REQUIRED WORK
Your response should consist of the records below, repeated exactly.

======== RECORDS PROVIDED ========

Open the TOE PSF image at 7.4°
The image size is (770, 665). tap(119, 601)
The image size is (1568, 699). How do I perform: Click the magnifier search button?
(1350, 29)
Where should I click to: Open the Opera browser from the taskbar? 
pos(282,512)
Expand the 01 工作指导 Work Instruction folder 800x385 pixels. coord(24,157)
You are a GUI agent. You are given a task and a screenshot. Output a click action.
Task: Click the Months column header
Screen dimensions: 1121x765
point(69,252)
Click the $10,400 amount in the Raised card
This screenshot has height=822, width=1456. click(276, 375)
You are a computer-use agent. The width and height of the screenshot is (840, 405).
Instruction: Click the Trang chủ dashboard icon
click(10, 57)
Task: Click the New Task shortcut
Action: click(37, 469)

========

YOUR RESPONSE
Open the TOE PSF image at 7.4°
The image size is (770, 665). tap(119, 601)
The image size is (1568, 699). How do I perform: Click the magnifier search button?
(1350, 29)
Where should I click to: Open the Opera browser from the taskbar? 
pos(282,512)
Expand the 01 工作指导 Work Instruction folder 800x385 pixels. coord(24,157)
You are a GUI agent. You are given a task and a screenshot. Output a click action.
Task: Click the Months column header
Screen dimensions: 1121x765
point(69,252)
Click the $10,400 amount in the Raised card
This screenshot has height=822, width=1456. click(276, 375)
You are a computer-use agent. The width and height of the screenshot is (840, 405).
Instruction: Click the Trang chủ dashboard icon
click(10, 57)
Task: Click the New Task shortcut
Action: click(37, 469)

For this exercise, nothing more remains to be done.